Sexta-feira, dia 18 de dezembro de 2009. Contagem regressiva para as festas de fim de ano. Um belo dia de sol, todos já em clima de festas. Dia perfeito. Ou melhor, quase.
O pessoal do meu trabalho resolve sair pra almoçar em um restaurante legal na Tijuca. Fazer uma confraternização já que as festas de final de ano foram suspensas por questões de segurança. Afinal, o país acabou de sair da crise.

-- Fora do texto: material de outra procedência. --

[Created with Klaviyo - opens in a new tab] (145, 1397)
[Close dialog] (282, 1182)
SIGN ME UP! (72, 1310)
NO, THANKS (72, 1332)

Primeira coisa chata: o lugar onde trabalho tem carência de taxi. Quando a gente mais precisa nunca tem. E temos que ficar feito desesperados tentando parar um taxi vazio, o que é raridade naquele lugar. Enfim conseguimos parar um taxi. Era meio caidinho, mas dava pro gasto. Eu e mais quatro colegas entramos nele. Tinha GPS, ar-condicionado e exalava um delicioso cheiro de morango. Tudo parecia
correr bem.
Parecia. Eis que do nada, o ar parou de funcionar. Calor infernal do Rio, o taxi estava começando a virar um sauna. O motorista tentava botar o ar pra funcionar novamente, afinal, ele tinha acabado de sair do conserto! Ele estava tão preocupado com o ar que não prestava atenção na direção. Perdeu o retorno que tínhamos que pegar e de repente, nos vimos no meio de um lugar que não conhecíamos direito. Sabíamos que ainda era Centro, mas também tínhamos a certeza de que a gente estava indo na direção oposta do nosso destino.
E o motorista não desistia do ar. Programou o GPS, ao mesmo tempo em que tentava colocar o ar para funcionar. E nada de prestar atenção no trânsito. Ele estava tão preocupado com o ar que nem nas instruções do GPS ele prestava atenção. Mas, parecia que a gente estava começando a tomar a direção correta.
Eis que estamos na Radial Oeste até que... Ai meu Deus, o motorista não pegou o viaduto. Para onde ele estava levando a gente afinal? Queríamos ir pra Tijuca. Do nada ele freia o carro e, acreditem, ele engata a ré
e vai com tudo, asim, em plena Radial Oeste. Pra completar o nosso desespero, ele dá um cavalinho de pau para pegar o viaduto. À essa altura eu já tinha rezado para todos os santos que conheço, pedindo e suplicando que guardasse minha vida. Mas enfim conseguimos chegar à avenida Maracanã ilesos. E o ar ainda não estava funcionando. E o motorista não sabia sequer andar na Tijuca.
Do jeito que estava, a gente acabou desistindo do cara. Descemos ali mesmo, em plena avenida Maracanã. Pegamos outro taxi, mais novo. Esse não tinha GPS e nem cheirinho de morango. Mas o cara sabia chegar ao nosso destino. Entre trancos e barrancos chegamos ao restaurante.
Comemos bem, nos divertimos e conversamos a beça, contando nossa aventura. Apesar do incidente com o taxi, estava valendo a pena. Tudo ia bem até que a conta chegou. Sabia que o almoço seria uma facada, mas não esperava que seria tão grande assim. No final das contas nem doeu no bolso porque o chefe acabou pagando a conta pra gente. É, acho que o dia não foi tão ruim assim. Apesar da gente quase ter morrido, tivemos um mega almoço legal e, o melhor de tudo, foi 0800!!